**THE PROBLEM**
Given the records below, pull every line with the word "badge" into the answer.

**RECORDS FOR PROCESSING**
-------------------------
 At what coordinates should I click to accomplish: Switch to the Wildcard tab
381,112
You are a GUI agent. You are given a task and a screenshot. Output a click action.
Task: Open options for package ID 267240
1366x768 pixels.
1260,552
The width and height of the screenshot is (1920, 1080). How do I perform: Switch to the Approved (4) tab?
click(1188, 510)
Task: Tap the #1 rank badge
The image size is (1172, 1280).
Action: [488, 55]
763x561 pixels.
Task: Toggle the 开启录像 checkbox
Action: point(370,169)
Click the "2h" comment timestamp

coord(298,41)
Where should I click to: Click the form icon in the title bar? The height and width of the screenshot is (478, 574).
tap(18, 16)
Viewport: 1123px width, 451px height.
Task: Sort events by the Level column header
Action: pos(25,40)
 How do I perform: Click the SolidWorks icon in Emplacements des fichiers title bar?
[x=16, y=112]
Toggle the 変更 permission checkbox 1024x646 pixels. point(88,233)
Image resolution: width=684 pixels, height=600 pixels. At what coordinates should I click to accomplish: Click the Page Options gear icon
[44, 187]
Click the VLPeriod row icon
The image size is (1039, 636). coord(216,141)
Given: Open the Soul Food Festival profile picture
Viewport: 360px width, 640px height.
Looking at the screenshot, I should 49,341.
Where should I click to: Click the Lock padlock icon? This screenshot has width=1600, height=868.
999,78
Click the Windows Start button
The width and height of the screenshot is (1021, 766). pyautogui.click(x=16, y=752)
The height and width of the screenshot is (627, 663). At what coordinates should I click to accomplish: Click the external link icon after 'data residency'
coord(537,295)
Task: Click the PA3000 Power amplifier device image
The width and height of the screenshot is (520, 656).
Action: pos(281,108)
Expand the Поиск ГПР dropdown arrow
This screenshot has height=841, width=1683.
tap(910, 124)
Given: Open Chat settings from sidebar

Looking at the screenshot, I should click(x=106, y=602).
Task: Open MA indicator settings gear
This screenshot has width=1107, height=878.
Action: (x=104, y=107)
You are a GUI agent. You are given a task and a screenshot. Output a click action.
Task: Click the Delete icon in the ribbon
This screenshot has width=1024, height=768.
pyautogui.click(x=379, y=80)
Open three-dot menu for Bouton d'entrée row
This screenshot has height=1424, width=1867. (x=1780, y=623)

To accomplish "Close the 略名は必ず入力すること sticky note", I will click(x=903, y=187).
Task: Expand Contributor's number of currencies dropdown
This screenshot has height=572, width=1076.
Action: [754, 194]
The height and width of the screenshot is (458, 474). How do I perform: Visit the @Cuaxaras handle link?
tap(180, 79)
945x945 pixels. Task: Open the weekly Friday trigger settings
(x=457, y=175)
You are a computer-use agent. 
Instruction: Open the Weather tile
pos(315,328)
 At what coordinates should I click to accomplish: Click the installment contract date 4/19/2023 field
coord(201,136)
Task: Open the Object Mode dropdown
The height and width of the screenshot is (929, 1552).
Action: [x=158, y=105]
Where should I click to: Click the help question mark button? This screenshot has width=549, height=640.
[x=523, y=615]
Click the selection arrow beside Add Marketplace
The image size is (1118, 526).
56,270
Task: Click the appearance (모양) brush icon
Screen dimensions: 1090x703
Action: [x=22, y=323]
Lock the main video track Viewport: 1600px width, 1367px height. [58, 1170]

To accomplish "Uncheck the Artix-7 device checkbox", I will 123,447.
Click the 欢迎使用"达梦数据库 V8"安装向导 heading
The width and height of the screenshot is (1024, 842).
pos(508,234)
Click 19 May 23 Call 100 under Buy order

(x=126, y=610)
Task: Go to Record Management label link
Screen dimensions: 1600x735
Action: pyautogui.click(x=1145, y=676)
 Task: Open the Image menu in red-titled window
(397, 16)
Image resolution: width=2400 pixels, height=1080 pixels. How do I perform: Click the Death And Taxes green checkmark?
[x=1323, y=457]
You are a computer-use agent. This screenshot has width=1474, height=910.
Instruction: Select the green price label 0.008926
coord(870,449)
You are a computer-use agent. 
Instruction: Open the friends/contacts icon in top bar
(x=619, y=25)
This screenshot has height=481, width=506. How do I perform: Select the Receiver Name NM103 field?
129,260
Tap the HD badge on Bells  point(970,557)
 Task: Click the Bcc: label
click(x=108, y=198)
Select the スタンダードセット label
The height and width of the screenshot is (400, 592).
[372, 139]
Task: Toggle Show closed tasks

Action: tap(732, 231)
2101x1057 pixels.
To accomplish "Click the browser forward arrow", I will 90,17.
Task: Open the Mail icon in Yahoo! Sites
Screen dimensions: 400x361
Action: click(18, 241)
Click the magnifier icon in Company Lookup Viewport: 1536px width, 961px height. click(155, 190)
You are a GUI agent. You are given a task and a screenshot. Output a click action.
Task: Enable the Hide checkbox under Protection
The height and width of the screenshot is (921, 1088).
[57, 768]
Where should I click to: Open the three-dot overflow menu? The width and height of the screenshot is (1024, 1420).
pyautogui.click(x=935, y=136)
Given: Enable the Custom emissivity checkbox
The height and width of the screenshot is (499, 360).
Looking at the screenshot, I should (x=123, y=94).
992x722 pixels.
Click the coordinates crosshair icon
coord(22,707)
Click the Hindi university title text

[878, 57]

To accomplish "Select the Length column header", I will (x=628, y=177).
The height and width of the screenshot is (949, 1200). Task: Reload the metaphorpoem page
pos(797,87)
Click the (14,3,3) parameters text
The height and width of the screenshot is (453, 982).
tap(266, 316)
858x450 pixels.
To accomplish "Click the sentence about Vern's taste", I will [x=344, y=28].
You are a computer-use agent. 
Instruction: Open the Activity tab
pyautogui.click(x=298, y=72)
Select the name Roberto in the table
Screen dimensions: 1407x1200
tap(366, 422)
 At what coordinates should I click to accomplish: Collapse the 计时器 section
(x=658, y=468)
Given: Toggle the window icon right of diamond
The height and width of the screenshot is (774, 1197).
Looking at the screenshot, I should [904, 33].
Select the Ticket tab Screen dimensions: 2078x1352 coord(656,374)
-------------------------
**ANSWER SECTION**
Task: Tap the #1 rank badge
Tap the HD badge on Bells  point(970,557)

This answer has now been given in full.